Análise: Pokémon Ultra Sun & Ultra Moon

Desde o início da franquia houveram as aclamadas “terceiras versões”. Um conceito que parecia abandonado desde a quinta geração retorna agora na sétima geração. Nesse contexto, a Game Freak nos agracia com não uma, mas duas “terceiras versões”: Pokémon Ultra Sun e Pokémon Ultra Moon.

Conceito geral e Adições

Antes de analisar o jogo em si, é necessário recapitular o conceito de uma terceira versão em Pokémon. Mesmo que não seja um nome oficial, o objetivo de uma terceira versão é reaproveitar um par de jogos já estabelecidos. Sua intenção é adaptar a história para gerar um novo conteúdo, adicionar algumas features no jogo,, retirar ou adicionar alguns Pokémon, etc. A partir da quinta geração, em Black2/White2, alguns fãs gringos passaram até a se referir como versão superior, a um ou mais jogos que seguissem ou ampliassem este padrão.
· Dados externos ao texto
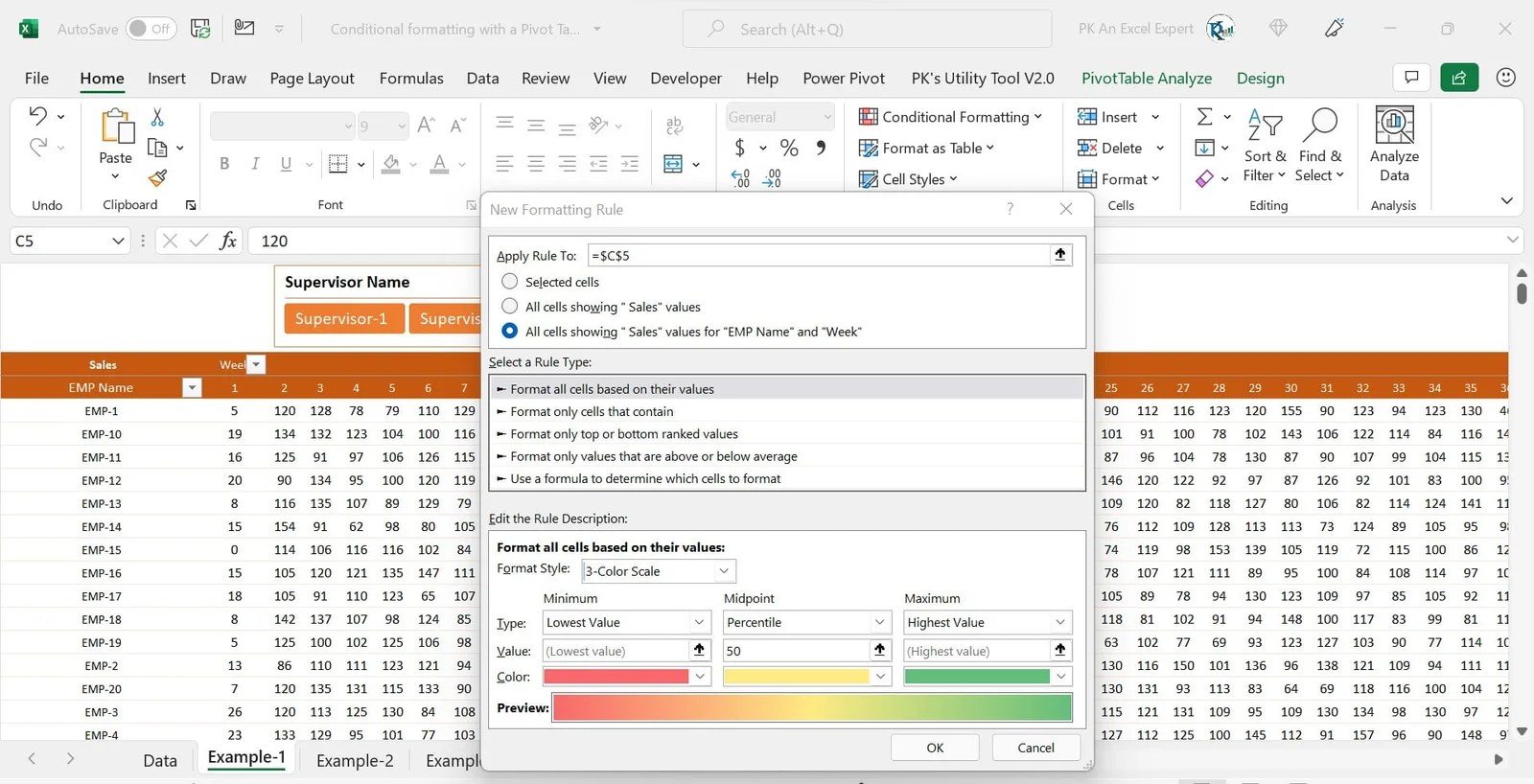The width and height of the screenshot is (1534, 784).
Task: Click the Percent Style icon
Action: [789, 148]
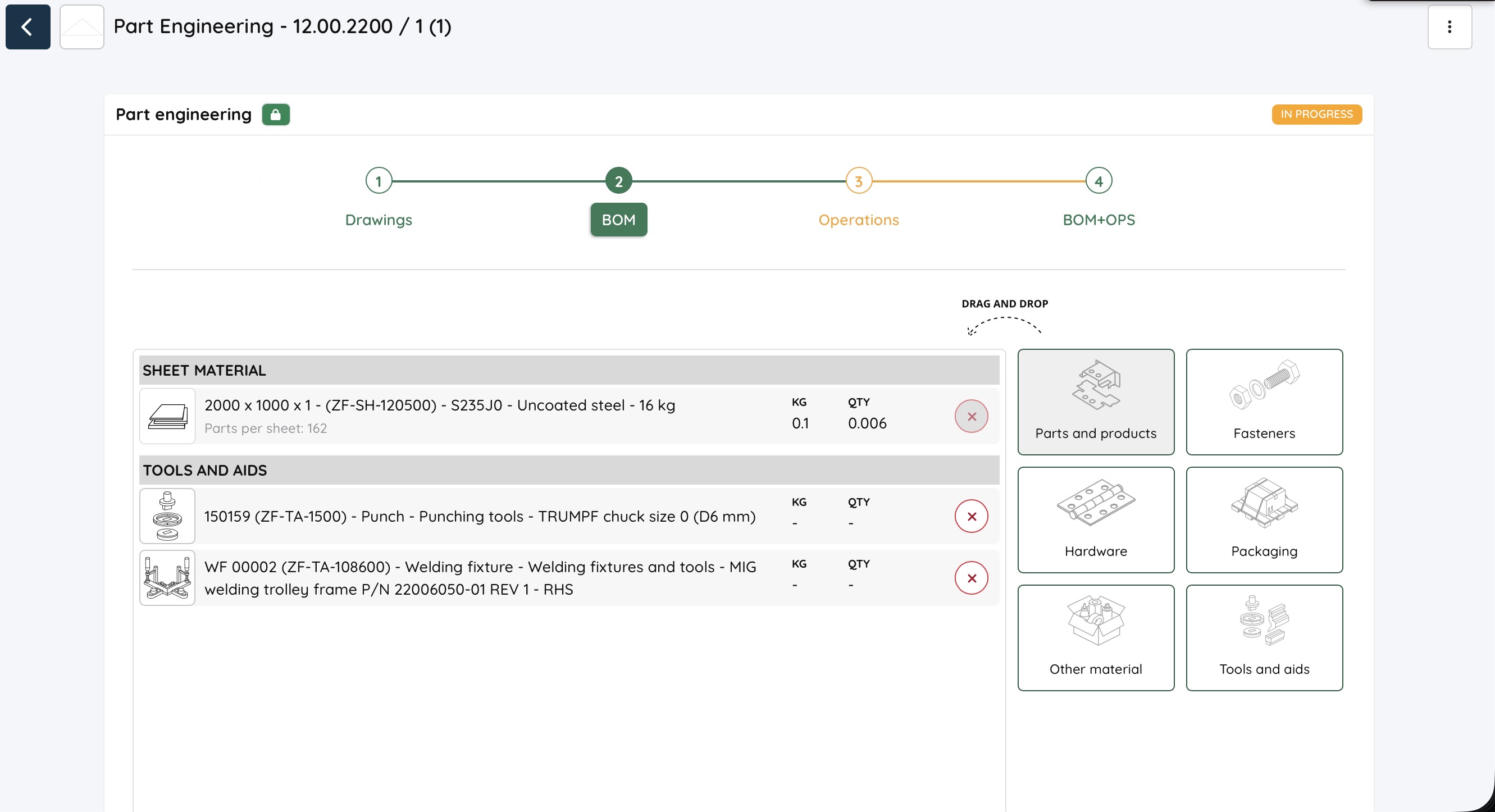Select the Parts and products category
The width and height of the screenshot is (1495, 812).
tap(1095, 402)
Como uma mescla entre versão superior e terceira versão, o novo par de jogos entrega até mais do que o esperado. O plot em si pouco se alterna na maioria do jogo, mas a construção de personagens a partir de certo ponto da história vão para um caminho bem diferente dos originais e quase deixam a história do jogo com um doce sabor de uma Malasada recém saída do forno.

Uma das novidades é o excelente Mantine Surf. A mecânica é gostosa e divertida, além de responder à minha crítica sobre não podermos surfar entre as ilhas de Alola. Infelizmente, pela baixa utilização na história, a feature acaba um pouco ofuscada por outras, já que somente a viagem entre Melemele e Akala é obrigatória.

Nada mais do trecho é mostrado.